» **ASSIGNMENT**
Give every line of the records exactly, please, from the first up to and including the one containing "Given: Select the Security sidebar item".

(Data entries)
__________
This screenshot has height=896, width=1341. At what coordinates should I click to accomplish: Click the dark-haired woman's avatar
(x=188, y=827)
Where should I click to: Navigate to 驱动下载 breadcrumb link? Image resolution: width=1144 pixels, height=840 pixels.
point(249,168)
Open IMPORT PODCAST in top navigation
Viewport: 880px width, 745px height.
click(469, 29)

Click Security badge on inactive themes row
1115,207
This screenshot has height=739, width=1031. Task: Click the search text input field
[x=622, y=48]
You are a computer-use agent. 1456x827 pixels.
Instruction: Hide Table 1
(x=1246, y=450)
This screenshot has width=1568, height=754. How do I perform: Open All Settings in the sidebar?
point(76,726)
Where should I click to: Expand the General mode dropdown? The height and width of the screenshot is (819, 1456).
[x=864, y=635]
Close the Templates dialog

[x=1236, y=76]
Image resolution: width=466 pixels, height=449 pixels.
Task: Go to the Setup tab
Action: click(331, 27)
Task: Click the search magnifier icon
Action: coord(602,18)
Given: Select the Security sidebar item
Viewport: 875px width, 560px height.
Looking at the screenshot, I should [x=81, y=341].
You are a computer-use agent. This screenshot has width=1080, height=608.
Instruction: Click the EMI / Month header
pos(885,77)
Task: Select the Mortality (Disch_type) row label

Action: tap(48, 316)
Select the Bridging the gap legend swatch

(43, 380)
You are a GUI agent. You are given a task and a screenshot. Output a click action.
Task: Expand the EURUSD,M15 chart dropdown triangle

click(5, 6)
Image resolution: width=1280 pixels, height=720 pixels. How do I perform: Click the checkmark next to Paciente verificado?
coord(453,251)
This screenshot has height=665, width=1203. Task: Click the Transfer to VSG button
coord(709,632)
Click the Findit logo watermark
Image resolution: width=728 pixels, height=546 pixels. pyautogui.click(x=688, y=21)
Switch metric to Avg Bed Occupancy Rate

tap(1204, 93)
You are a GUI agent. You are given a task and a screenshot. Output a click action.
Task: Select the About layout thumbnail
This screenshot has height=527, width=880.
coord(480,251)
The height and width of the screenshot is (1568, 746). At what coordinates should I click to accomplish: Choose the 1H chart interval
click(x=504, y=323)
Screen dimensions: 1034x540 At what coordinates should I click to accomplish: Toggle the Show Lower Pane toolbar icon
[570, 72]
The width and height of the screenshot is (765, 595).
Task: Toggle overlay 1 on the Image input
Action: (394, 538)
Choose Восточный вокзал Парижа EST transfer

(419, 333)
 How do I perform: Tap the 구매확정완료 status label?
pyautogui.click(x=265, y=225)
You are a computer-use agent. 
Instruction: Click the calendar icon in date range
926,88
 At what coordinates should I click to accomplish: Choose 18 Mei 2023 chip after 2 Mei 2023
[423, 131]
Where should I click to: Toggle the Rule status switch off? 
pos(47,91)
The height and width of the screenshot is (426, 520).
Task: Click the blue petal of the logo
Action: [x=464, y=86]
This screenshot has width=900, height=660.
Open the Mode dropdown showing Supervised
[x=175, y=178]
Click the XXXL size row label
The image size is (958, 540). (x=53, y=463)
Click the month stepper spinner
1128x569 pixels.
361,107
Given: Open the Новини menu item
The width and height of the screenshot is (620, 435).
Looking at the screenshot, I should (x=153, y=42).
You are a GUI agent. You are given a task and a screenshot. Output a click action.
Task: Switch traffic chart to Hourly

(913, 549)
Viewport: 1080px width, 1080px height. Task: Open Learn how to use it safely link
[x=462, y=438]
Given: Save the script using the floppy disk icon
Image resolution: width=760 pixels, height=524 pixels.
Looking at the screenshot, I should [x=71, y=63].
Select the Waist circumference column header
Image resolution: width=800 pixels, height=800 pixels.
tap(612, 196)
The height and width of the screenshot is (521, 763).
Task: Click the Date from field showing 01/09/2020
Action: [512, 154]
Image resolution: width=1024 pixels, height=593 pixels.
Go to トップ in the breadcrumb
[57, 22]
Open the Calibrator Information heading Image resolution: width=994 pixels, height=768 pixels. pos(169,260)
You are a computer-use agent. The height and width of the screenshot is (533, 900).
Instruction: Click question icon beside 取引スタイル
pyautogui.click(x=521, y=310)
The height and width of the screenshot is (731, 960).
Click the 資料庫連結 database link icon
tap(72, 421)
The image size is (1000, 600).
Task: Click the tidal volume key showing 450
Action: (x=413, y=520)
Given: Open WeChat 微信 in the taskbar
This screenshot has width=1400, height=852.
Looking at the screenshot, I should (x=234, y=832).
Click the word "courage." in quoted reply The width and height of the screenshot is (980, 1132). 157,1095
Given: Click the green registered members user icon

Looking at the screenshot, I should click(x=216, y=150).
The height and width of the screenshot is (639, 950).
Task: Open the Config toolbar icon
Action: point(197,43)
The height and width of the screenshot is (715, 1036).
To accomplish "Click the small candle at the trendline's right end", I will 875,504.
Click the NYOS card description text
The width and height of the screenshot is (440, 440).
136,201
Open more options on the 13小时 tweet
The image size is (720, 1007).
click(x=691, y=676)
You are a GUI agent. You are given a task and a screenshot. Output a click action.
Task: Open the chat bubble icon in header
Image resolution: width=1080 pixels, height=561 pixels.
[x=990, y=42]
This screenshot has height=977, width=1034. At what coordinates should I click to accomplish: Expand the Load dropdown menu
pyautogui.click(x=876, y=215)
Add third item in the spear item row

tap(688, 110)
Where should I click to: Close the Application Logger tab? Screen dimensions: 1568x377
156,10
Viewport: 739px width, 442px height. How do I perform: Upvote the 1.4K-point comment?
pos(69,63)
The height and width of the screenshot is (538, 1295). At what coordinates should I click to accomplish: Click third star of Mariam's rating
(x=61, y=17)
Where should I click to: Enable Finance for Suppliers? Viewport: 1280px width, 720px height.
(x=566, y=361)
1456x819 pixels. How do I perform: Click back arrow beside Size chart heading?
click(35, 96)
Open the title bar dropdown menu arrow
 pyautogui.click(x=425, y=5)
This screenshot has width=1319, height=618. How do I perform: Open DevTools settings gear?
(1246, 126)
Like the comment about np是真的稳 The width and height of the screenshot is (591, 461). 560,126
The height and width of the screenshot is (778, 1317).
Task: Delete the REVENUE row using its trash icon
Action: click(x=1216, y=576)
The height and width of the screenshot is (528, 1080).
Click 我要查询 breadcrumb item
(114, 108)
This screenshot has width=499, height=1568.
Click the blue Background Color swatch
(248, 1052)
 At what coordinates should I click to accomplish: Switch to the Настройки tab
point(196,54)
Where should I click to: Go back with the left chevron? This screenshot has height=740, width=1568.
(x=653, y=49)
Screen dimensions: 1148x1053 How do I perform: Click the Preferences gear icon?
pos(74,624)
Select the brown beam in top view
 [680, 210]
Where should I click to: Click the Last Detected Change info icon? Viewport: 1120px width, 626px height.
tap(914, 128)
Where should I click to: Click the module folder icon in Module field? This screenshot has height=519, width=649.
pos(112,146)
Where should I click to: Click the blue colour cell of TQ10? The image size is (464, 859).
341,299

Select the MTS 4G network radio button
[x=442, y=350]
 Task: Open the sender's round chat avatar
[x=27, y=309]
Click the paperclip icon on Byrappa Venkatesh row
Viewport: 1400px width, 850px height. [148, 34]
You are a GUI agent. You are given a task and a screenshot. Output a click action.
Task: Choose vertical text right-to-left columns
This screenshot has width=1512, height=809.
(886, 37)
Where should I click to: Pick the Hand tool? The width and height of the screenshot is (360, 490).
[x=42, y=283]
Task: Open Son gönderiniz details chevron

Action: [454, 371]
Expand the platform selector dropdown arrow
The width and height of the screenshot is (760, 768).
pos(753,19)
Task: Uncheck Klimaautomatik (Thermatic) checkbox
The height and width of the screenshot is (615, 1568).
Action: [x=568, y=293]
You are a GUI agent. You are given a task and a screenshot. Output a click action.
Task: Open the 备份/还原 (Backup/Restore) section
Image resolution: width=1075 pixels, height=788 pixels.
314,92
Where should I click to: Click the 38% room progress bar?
__________
» **TASK RESPONSE**
This screenshot has height=896, width=1341. At what coordinates should I click to accomplish: Click the dark-haired woman's avatar
(x=188, y=827)
Where should I click to: Navigate to 驱动下载 breadcrumb link? Image resolution: width=1144 pixels, height=840 pixels.
point(249,168)
Open IMPORT PODCAST in top navigation
Viewport: 880px width, 745px height.
click(469, 29)

Click Security badge on inactive themes row
1115,207
This screenshot has height=739, width=1031. Task: Click the search text input field
[x=622, y=48]
You are a computer-use agent. 1456x827 pixels.
Instruction: Hide Table 1
(x=1246, y=450)
This screenshot has width=1568, height=754. How do I perform: Open All Settings in the sidebar?
point(76,726)
Where should I click to: Expand the General mode dropdown? The height and width of the screenshot is (819, 1456).
[x=864, y=635]
Close the Templates dialog

[x=1236, y=76]
Image resolution: width=466 pixels, height=449 pixels.
Task: Go to the Setup tab
Action: click(331, 27)
Task: Click the search magnifier icon
Action: coord(602,18)
Given: Select the Security sidebar item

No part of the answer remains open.